While I would like everyone of our customers to move to PlatformIO, that is unlikely to help our hardware sales.
Has anyone experienced a issue with code working in PlatformIO and not when built with Arduino IDE?
If so did you find a solution?
What were the symptoms?
What change accomplished an improvement?
Thanks for helping with this stab in the dark,
The first thing to do would be to look out for version differences in the used Arduino core. What core / board manager URL are you using for the SAMD Arduino integration in the Arduino IDE? There might be multiple ones. Diff’ing the source code of PIO’s version of the core (see core subfolders in ~/.platformio/packages/framework-arduinosam) with the one your Arduino IDE is using (core is also somewhere in the Arduino IDE installation) will help you gain some insight here. The problem might simply be that you’re using a different core with a different behaviour or a different version of the core.
Next, compiler flags would have to be investiaged. You can do a verbose compile run with PIO using pio run -v. You can then check for the used compiler flags (optimization level, defined macros, …). You can also activate verbosity in the Arduino IDE (File->Settings->..) and thus compare the two.
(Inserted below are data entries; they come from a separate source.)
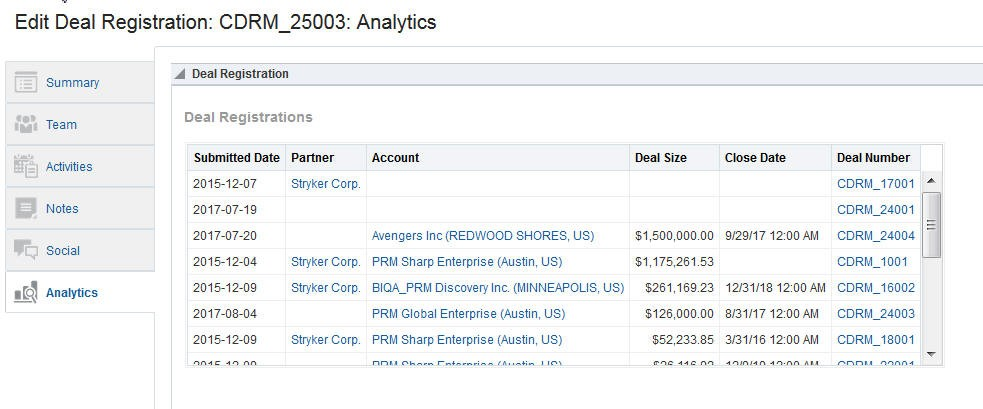983x409 pixels.
Task: Sort by Submitted Date column header
Action: [236, 158]
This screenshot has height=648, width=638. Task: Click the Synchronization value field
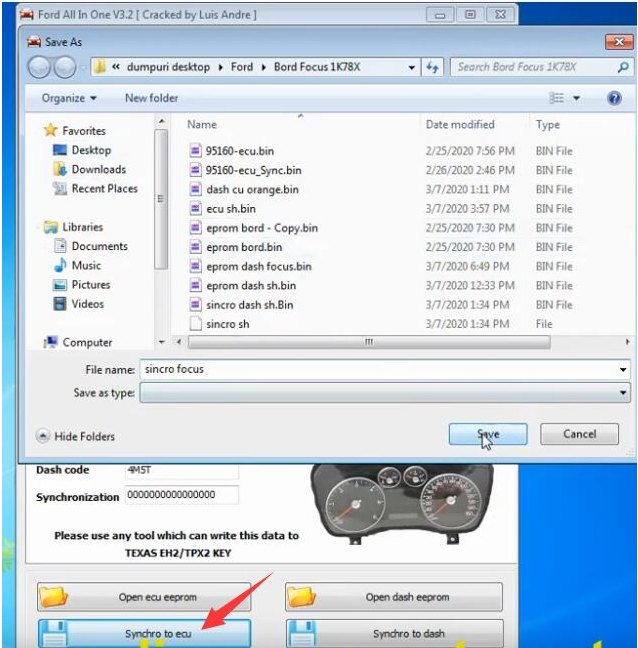pos(182,496)
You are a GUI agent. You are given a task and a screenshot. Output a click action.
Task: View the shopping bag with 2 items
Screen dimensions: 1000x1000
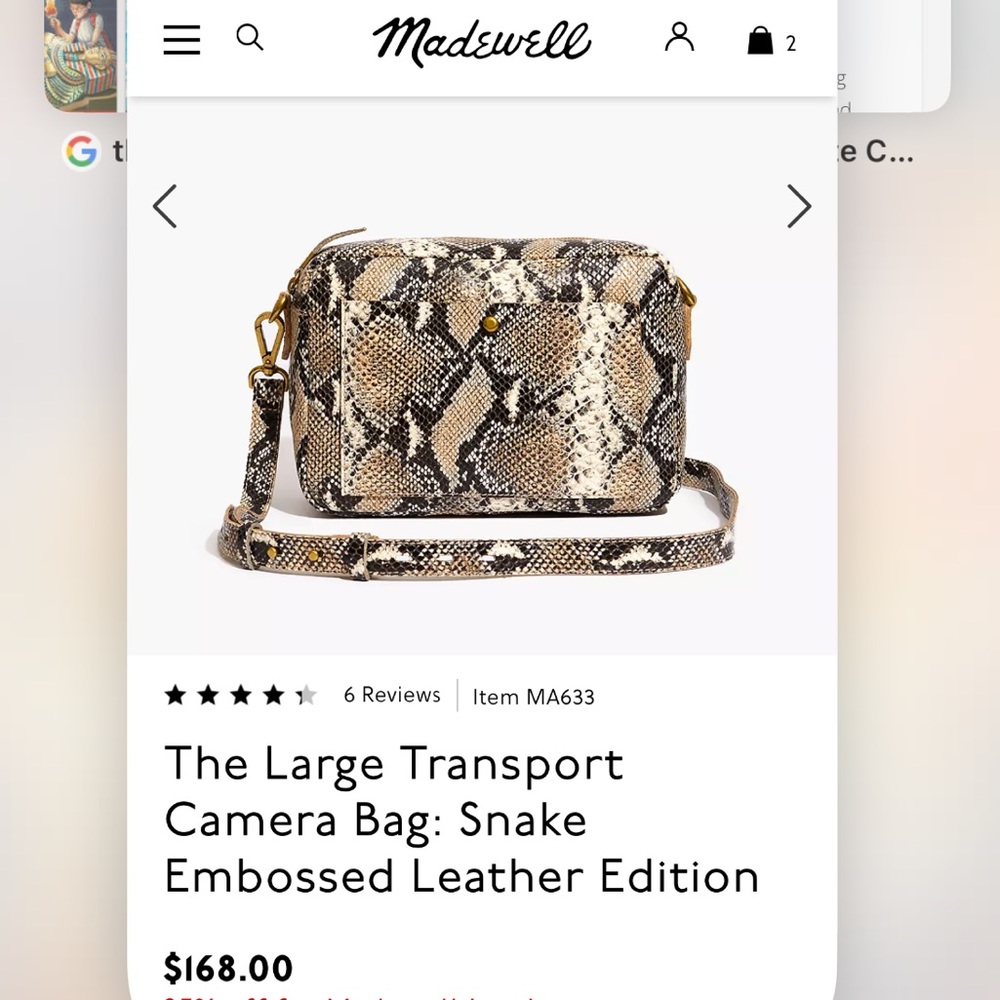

Not entirely true. Even the Arduino IDE should at some point produce a firmware ELF file (with hopefully some debugging symbols, if not check how to add compiler flags to the build). So you can take the Arduino-IDE produced firmware, flash it onto the MCU and also give it to openocd and arm-none-eabi-gdb to start debugging it. This will allow you to analyze that runtime error if you haven’t already. You might also find my tutorial on setting up openocd / gdb in Eclipse or whatever helpful. The same working principle holds also for other chip types.